Is now the right time to add to property portfolios?
Bob Hunt is chief executive of Paradigm Mortgage Services
Looking gift horses in the mouth has never been a particular trait of private sector landlords over the last half a decade, probably because those gifts have been few and far between.
Which is perhaps why the opportunity to save stamp duty on purchases, up until the end of March 2021, has been seized upon as a potential catalyst for a raft of investment purchases over the next seven or so months.
The big question of course is whether landlords will feel now is the right time to add to portfolios, regardless of whether they can make a significant stamp duty saving?
For what it is worth, it does seem that advisers are seeing an uptick in buy-to-let activity and I am aware that our BTL lender partners have seen strong business levels throughout the summer.
It may well be that landlords are getting their financial ducks in a row to be in a position to purchase, perhaps remortgaging existing properties in order to release the equity required to fund deposits.
But I also suspect that some landlords will be looking at the current post-lockdown situation and wondering whether adding a new property right now is the right decision to take.
Perhaps they have existing tenants who have been unable to pay their rent and perhaps they will also be put off by the government’s recent decision to extend the ban on repossessions and the fact that they need to provide tenants in arrears with six months’ notice if they want to evict them, also up until the end of March 2021.
It is a challenging time for many, and it seems important to me that the government does not overlook the fact that landlords are also challenged greatly by this situation.
The overwhelming focus, quite rightly, has been on safeguarding tenants’ rights, but this should not really be the case for problem tenants, who may not just be causing distress to the landlord’s ability to pay their mortgage, but potentially the property itself, the neighbours and the authorities.
Underlying all of this, is a recognition by landlords of the importance of helping tenants keep a roof over their head, and there has been plenty of cases where landlords are doing just that.

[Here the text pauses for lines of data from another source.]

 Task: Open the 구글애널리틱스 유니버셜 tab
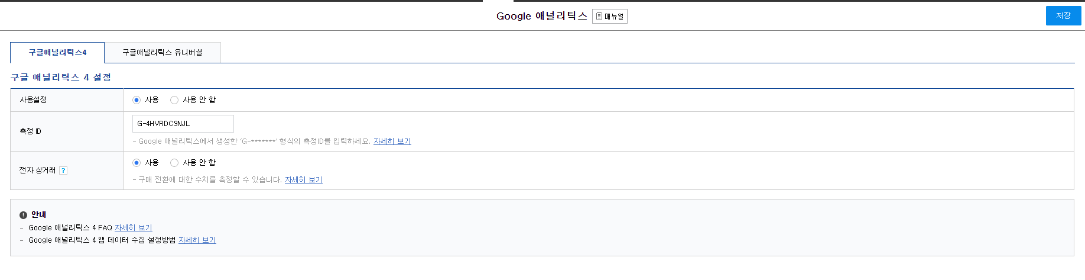pos(163,53)
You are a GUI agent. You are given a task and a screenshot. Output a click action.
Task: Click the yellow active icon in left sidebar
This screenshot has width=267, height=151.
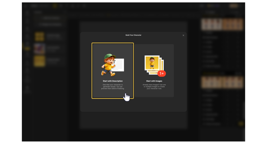point(27,48)
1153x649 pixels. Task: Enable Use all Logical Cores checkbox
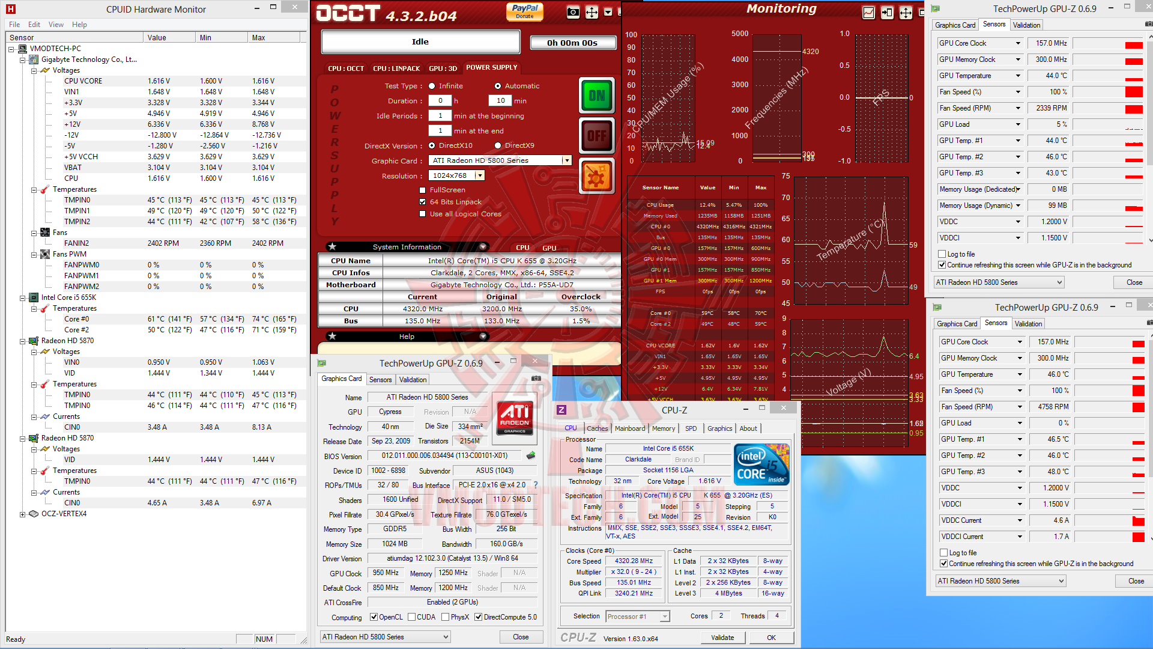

According to Shelter, 227,000 renters have fallen into arrears as a result of the pandemic, and it’s vitally important that everything is done to ensure they are supported.
However, landlords also need to know they can secure access to their properties if they have problem tenants, and it is actually vital to a sustainable PRS as well.
How many landlords would wish to keep letting property out, or purchasing more property, if this fundamental right was seen to be watered down?
It appears to be further evidence of the need for a joined-up approach in housing areas because let’s be in no doubt that without a working PRS, many millions of people are going to be left with nowhere to live.
On the one hand, the government is providing this stamp duty incentivisation to landlords to increase PRS supply, but on the other, it is effectively ensuring that property investors are having to second-guess what their rights might be, and whether the investment is worth their time and money.
I understand the unique situation that Covid-19 has delivered, but if we truly want to boost the number of properties in the PRS, and I have no doubt that the government do want to do this, then it may need to rethink the overall strategy.
When the repossession ban ends on 20 September we may have a different environment though, if greater certainty can be delivered, coupled with the stamp duty saving, I have no doubt landlords will be motivated even further to add to portfolios, and advisers will no doubt benefit from what is an increasingly competitive mortgage market and a greater need for advice.